President Roosevelt may have never used the term “usufruct” but he proved he understood the principle and embraced it vigorously; he said: “We have fallen heirs to the most glorious heritage a people ever received, and each one must do his part if we wish to show that the nation is worthy of good fortune.”
Roosevelt did his part; he created the United States Forest Service, national forests, bird reserves, game preserves, national parks and national monuments.
Our Commonwealth of Virginia is home to its share of parks; there’s Shenandoah National Park, Great Falls National Park, it’s reported there are 20 national parks in Virginia, we also have the Appalachian national scenic trail, and battlefield parks, monuments and memorials.
But the rub is our values to embrace and manage these remarkable places are at risk; and that is a shame and a disgrace.
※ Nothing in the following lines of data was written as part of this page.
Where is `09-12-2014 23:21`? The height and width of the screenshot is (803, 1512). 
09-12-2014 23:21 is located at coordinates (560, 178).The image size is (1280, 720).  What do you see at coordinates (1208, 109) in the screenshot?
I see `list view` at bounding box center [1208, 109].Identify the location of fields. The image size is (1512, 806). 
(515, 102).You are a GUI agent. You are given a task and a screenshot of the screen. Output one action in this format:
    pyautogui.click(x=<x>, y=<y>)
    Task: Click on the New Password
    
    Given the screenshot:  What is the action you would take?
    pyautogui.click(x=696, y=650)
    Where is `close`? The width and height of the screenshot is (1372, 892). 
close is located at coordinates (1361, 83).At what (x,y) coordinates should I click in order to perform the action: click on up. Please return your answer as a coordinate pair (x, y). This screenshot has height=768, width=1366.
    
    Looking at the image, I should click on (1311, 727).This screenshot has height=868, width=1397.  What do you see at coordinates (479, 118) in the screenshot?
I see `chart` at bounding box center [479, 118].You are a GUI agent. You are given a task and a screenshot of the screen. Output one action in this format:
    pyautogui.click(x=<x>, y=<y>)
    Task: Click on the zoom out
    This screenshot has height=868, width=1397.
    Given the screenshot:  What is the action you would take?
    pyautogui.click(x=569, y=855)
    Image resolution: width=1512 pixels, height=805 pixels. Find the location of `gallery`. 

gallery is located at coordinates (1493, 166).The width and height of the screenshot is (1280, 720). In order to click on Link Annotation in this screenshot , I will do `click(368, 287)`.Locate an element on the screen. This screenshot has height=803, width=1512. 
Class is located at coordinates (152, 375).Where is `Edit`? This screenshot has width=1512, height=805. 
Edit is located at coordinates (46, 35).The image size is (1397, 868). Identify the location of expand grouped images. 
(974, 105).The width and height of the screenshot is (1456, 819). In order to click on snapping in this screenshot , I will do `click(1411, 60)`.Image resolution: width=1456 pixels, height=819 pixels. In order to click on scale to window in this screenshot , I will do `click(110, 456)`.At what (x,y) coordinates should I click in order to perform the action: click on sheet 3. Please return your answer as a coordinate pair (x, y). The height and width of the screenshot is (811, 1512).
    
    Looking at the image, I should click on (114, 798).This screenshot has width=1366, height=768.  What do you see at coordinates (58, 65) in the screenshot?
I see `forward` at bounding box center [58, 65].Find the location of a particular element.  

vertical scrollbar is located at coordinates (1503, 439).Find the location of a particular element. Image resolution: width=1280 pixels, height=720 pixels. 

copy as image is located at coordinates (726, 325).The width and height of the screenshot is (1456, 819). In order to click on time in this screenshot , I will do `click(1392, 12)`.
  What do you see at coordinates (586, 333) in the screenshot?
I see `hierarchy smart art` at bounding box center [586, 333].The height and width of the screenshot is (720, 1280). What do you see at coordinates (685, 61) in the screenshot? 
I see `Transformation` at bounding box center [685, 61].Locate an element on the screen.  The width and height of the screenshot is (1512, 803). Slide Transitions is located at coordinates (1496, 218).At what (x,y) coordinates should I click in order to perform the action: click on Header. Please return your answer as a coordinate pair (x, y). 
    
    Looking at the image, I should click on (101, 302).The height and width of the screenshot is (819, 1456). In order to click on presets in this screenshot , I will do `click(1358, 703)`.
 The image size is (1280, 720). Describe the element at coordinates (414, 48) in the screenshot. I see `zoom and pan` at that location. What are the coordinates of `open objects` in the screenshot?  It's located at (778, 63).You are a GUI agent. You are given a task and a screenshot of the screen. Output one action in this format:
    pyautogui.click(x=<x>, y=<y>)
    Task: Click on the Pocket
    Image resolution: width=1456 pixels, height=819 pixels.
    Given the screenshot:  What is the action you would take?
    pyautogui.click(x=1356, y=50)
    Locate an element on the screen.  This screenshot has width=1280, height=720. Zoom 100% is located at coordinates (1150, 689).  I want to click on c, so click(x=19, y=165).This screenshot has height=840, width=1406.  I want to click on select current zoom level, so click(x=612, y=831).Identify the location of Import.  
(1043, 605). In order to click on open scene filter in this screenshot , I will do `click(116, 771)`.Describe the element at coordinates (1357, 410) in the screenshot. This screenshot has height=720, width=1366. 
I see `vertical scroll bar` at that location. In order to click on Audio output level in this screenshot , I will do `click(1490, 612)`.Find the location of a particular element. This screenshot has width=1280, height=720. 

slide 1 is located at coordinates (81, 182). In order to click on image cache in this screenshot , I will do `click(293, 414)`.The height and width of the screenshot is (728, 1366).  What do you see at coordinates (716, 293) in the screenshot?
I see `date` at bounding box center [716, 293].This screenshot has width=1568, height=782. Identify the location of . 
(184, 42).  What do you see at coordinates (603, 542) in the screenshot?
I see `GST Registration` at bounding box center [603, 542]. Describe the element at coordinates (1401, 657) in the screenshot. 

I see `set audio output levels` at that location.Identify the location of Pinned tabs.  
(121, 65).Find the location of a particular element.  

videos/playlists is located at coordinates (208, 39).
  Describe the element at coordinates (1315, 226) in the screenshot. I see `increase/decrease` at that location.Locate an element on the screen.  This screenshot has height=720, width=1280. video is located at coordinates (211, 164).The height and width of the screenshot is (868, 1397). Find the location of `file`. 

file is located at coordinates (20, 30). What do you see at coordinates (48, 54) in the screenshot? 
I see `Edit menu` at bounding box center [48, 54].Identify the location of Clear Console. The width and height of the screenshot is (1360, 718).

A newly created agency, the Department of Government Efficiency (DOGE), did blithely disregard Roosevelt’s directive; instead, DOGE ordered mass layoffs in the various agencies crippling their ability to function to the benefit of our natural inventory.
It remains to be seen if court efforts to save the lands will succeed; DOGE has been charged with having no authority unto itself to usurp the various agencies necessary to our national lands and parks including OPM, DOE, the Forest Service, BLM, NOOA, EPA, DAG, DHHS, NIH, and others.
Worse, the threat is more than staffing, as important as that is; it’s about drilling and mining the lands and closing visitor centers.
President Roosevelt told us that each one of us must do his or her part to preserve and protect this great natural fortune entrusted to our generation.
Accordingly, we must put an end to this shady attack on our nation’s natural legacy, and embrace the reasoning starting with Thomas Jefferson, concluding with dramatic initiatives of Theodore Roosevelt.